American Ninja Warrior: Ninja vs. Ninja (formerly Team Ninja Warrior) is an American reality television obstacle racing team competition series and a spin-off of American Ninja Warrior. The series features ANW alumni racing in teams of three against each other, with the winners receiving a cash prize.

History
On October 9, 2015, Esquire Network announced a spin-off of American Ninja Warrior which would feature twenty-four 3-person teams (two men and one woman) of popular ANW alumni. The teams competed head-to-head against each other, running the course simultaneously, thus creating a new live duel dynamic. The two teams with the fastest times advance to the finale where one team will be crowned the winners and receive a cash prize. Matt Iseman and Akbar Gbaja-Biamila host alongside actor and journalist, Alex Curry. The series is Esquire Network's most-watched program in the channel's history.

On May 31, 2016, Esquire Network announced a sixteen-episode second season that will also include a five-episode special college edition that will have college-aged competitors go head-to-head against rival schools.

On March 6, 2017, it was announced that Team Ninja Warrior would be moving to sibling cable channel USA Network as Esquire Network wound down its linear channel operations and relaunched as an online-only service. The show's second season premiered on April 18.

On October 5, 2017, it was announced by USA Network that the show would be retitled American Ninja Warrior: Ninja vs Ninja starting with the show's third season, which premiered on March 1, 2018.

Format
Each first-round episode consists of five matches: two seeding-round matches, two elimination matches (always pitting a seeding-round winner against a seeding-round loser), and the championship relay race. The four standard rounds features three heats, with the captains selecting opponents (men vs. men only), with the women racing against each other. The third heat is worth double points, with an extra race as a tiebreaker in the event of a 2-2 tie, while the relay race takes place on an extended course.

Once the contestant reaches the Dancing Stones, a contestant who fails any of the next obstacles (which alternate) or the Warped Wall (three-attempt rule in play) automatically loses. The player who advanced the furthest wins the heat, with whoever reached the previous obstacle the fastest being the tie-breaker. A ten-second penalty applies for failure to clear obstacles in the relay race, assessed to the next player on the team. In the relay final, the course's additional obstacles are the Salmon Ladder, Tilting Ladder, and conclude with a 30-foot spider climb leading to a 10-foot rope climb.

In contrast to the ANW rules, but like ANW Junior, which state that touching the water is not allowed, competitors are permitted to make contact with the water, but are disqualified if they completely fall or completely lose their grip on the obstacle. For instance, competitors can drag their feet through the pool on the Sonic Swing, but if they fall completely off the rope, they are disqualified. Often competitors will brush the water in an effort to catch up, but their slick feet most commonly hurt them later on obstacles such as the Warped Wall.
 
The newest season in 2018 has 36 teams of three competitors each, with major rule changes to the elimination rounds.

Material -
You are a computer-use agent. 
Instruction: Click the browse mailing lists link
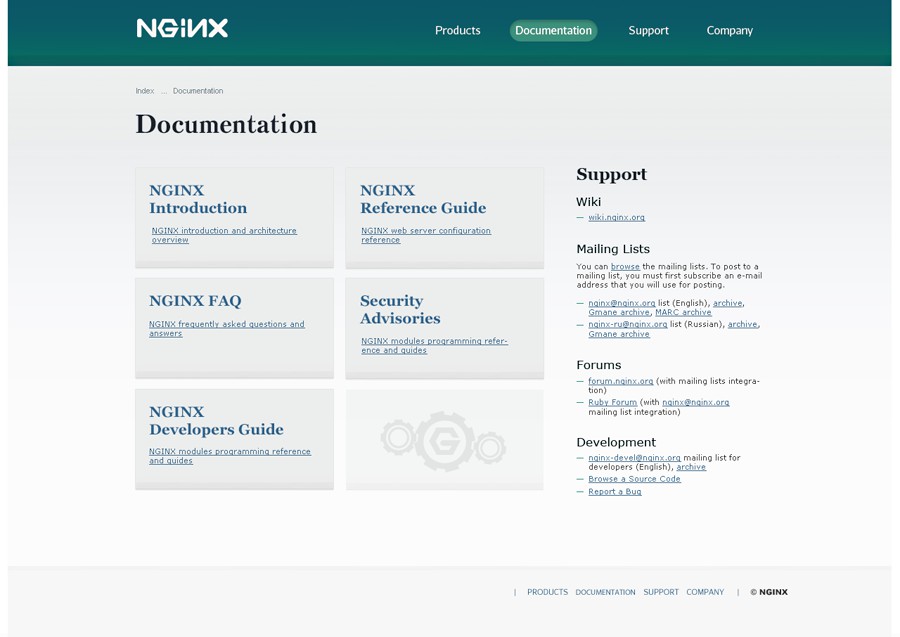click(x=625, y=266)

Tasks to complete -
A. In the text about the Ninja vs. Ninja series, what obstacle concludes the relay final?
B. Please carry on the text about the Ninja vs. Ninja series from its last sentence.

Per-task answers -
A. A 10-foot rope climb.

B.
Each race will now be worth one point, again with the only restriction that the women must race each other.  A team must will all three heats to win the round.  If neither team sweeps the heats, the heats will be settled with a relay.  Teams will assign competitors to one of three points, the start, after the second, and after the fourth obstacles.  To win the match, the team up 2-1 must win one heat to win.  If the team down 1-2 wins the heat, the two teams will conduct one sudden death relay to determine the winner.  The winners of the two matches will play in the final, now nine obstacles, using the format except in the relay (used in the fourth and fifth heats if necessary), the exchange points will be after the third and sixth obstacles, respectively. Also, there are no more sudden death matches.

Series overview

Seasons

Season 1 (2016)

The first season of American Team Ninja Warrior occurred in the 2015-2016 TV season. The season was taped from October 21–23, 2015, in Long Beach, California. Of the competing teams, only one team was captained by a woman, that of Jessie Graff's, the "G-Force". Premiering on January 19, 2016, the season consisted of eight, hour-long episodes, exclusively on Esquire Network. The season ended with "Party Time", consisting of members Brian Arnold, Jake Murray, and Jennifer Tavernier crowned Team Ninja Warrior Champions, winning over "TNT", which included members Travis Rosen, Adam Arnold, and Joyce Shahboz.

Ratings

College Madness (2016)

Team Ninja Warrior: College Madness was a five-episode special season that premiered on November 22, 2016, on Esquire Network. Each episode featured teams, each consisting of two men and one woman, competing against other teams from various colleges and universities across the United States. At the end of each episode, the top two teams faced each other in a relay race, with the winner advancing to the finals. Matt Iseman and Akbar Gbaja-Biamila hosted with ANW fan favorite Kacy Catanzaro as the sideline reporter. The tournament was ultimately won by the University of Wisconsin, with a team consisting of Zack Kemmerer, Andrew Philibeck, and Taylor Amann.

Season 2 (2017)

The second season of Team American Ninja Warrior premiered on USA Network on April 18, 2017, with the season finale airing June 27, 2017. There were 28 teams; unlike season 1, in which only one team was captained by a woman, season 2 featured 3 teams captained by women. The season ended with Storm Team, led by Joe Moravsky, being crowned as the new champions, with Travis Rosen's Team TNT finishing runner-up for the second year in a row.

Ratings

Season 3 (2018) 

Season 3 of the show, now dubbed as American Ninja Warrior: Ninja vs. Ninja, premiered on March 1, 2018 with the finale airing on June 18, 2018. The competition was won by the only female-led team, Jesse “Flex” Labreck’s Labreckfast Club.

Ratings

Ratings

Broadcast syndication

The series aired on Esquire Network for Season 1 only in 2016. The second season premiered on USA due to Esquire's shutdown as a TV network, as well as third season premiering in 2018. In addition to American Ninja Warrior Jr., Universal Kids acquired the rights to the series and started airing it in 2019.

Spin-offs

Foreign editions
 Team Ninja Warrior Denmark () premiered on 4 September 2016 on Kanal 5.
 Team Ninja Warrior Germany will premiere in 2018 on RTL.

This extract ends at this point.